In mid-May 2018, the MAM held its First National Meeting, bringing together in Parauapebas around 700 people, including farmers, quilombolas (afro-descendants), riverside dwelling people, indigenous people, workers, university students and researchers, from 16 Brazilian states (Piauí, Ceará, Bahia, Pernambuco, Amapá, Maranhão, Tocantins, Pará, Minas Gerais, Mato Grosso do Sul, Goiás, Federal District, Rio Grande do Sul, Espírito Santo, Rio de Janeiro and São Paulo) as well as representatives of movements from South Africa, Colombia, Ecuador and Peru.
Through the frame of this 1st National Meeting of the MAM, it is possible to see a complex picture that highlights some of the great challenges that the movement will face in its process of becoming a national social organization.
First, different from the MST (the Landless Workers Movement, from which it originated) or other movements of the Via Campesina, such as the MPA (Movement of Small Farmers) or CIMI (Indigenist Missionary Council), the social basis on which MAM intends to work is varied, diverse and sometimes antagonistic.
How to create an internal culture that makes it possible to deal with indigenous communities, quilombolas, fishermen, farmers and at the same time with urban communities affected by the (ill) (ab)use of water or by the pollution generated in the extraction and processing of iron ore; with communities impacted by railroads or pipelines that drain mining production; with mineworkers and outsourced workers that have precarious labour conditions; with artisanal miners, and others?
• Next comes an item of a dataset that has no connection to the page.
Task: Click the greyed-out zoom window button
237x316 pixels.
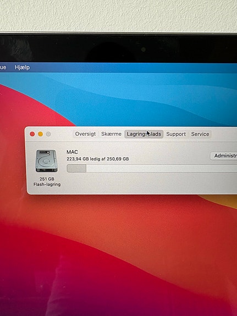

Fabiano Bringel, a professor at the Federal University of Pará in Belém, gives an example: after the recent flooding of the tailings basin of the company Hydro, in Barcarena in the state of Pará, the affected communities demanded the closure of the mine. But the workers wanted to keep it operating. How to deal with this paradox? How can we organize groups that are so different in their cultures and in their relations with territories? How to organize in regions where the dependence on mining companies seem insurmountable and its impacts intolerable?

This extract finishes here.